Clonal disorders of haematopoiesis
- Myelodysplasia (MDS) is a common acquired clonal disorder of haematopoietic cells, characterised by ineffective and dysplastic haematopoiesis and a propensity for evolution to acute myeloid leukaemia. The bone marrow may be either hypercellular or hypocellular. In both cases there is commonly peripheral blood pancytopenia. In addition to decreased or inadequate production of blood cells within the marrow, there is sometimes an immune-mediated mechanism contributing to the peripheral blood pancytopenia in MDS.

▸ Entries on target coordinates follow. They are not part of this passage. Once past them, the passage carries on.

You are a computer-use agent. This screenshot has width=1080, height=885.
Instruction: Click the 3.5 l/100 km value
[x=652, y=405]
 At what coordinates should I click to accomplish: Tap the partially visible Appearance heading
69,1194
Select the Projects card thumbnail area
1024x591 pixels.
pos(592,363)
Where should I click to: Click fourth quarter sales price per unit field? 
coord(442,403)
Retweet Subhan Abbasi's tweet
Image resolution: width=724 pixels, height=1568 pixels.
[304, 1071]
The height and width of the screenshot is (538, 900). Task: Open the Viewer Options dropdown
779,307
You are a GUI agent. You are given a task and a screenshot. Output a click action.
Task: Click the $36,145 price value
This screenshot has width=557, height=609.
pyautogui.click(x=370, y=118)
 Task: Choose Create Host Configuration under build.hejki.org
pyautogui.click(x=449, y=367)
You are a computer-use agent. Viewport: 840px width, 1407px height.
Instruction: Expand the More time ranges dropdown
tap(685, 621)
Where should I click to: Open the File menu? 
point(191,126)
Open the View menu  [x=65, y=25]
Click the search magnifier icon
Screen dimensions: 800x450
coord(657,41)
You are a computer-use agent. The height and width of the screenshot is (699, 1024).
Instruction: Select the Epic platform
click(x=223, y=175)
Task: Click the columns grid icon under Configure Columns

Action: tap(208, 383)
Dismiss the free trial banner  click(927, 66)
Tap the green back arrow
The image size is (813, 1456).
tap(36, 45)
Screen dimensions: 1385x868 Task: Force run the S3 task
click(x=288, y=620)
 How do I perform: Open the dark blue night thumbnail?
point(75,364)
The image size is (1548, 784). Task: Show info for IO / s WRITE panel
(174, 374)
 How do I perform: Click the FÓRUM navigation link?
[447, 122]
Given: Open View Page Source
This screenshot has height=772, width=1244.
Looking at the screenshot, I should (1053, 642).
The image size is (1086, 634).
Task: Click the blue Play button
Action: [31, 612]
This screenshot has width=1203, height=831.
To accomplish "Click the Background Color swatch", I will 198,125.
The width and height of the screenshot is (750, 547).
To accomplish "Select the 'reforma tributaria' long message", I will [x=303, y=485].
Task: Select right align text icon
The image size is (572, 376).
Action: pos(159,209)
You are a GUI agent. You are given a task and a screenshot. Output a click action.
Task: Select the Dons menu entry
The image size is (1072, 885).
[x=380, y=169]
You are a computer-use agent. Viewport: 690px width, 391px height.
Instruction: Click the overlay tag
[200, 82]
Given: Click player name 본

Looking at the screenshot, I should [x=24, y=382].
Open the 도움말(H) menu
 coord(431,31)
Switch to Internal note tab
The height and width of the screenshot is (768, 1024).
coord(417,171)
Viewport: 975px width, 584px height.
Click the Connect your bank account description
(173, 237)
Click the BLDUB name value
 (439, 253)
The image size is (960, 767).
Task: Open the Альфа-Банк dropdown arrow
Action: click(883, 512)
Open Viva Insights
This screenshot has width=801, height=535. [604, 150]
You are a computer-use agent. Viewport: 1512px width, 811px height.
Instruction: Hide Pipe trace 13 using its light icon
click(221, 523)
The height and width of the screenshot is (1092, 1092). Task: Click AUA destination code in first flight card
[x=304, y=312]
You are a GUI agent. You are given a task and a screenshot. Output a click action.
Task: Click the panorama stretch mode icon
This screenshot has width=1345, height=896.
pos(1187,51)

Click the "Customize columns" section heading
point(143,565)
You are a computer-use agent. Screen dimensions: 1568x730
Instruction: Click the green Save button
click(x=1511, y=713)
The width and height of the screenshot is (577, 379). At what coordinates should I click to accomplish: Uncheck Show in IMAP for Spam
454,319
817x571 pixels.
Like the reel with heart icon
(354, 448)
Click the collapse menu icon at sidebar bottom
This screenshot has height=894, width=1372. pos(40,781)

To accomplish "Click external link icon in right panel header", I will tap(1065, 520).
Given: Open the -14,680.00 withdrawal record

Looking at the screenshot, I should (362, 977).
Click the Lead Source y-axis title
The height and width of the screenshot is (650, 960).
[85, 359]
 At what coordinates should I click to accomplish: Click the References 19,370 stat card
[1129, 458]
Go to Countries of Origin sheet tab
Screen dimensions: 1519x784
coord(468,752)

- Paroxysmal nocturnal haemoglobinuria (PNH) is a rare (1-2 cases per million general population) acquired clonal disorder of haematopoietic cells, caused by somatic mutation of the X-linked phosphatidylinositol glycan A gene and resulting in deficient expression of glycosylphosphatidylinositol-anchored proteins. PNH is clinically characterised by intravascular haemolysis and thrombosis, and evolution of pancytopenia is common (probably arising from a combination of decreased bone marrow production secondary to acquired defects in haematopoietic stem cells and cell destruction). There is an overlap in clinical and laboratory features between PNH patients and those with idiopathic aplastic anaemia (IAA).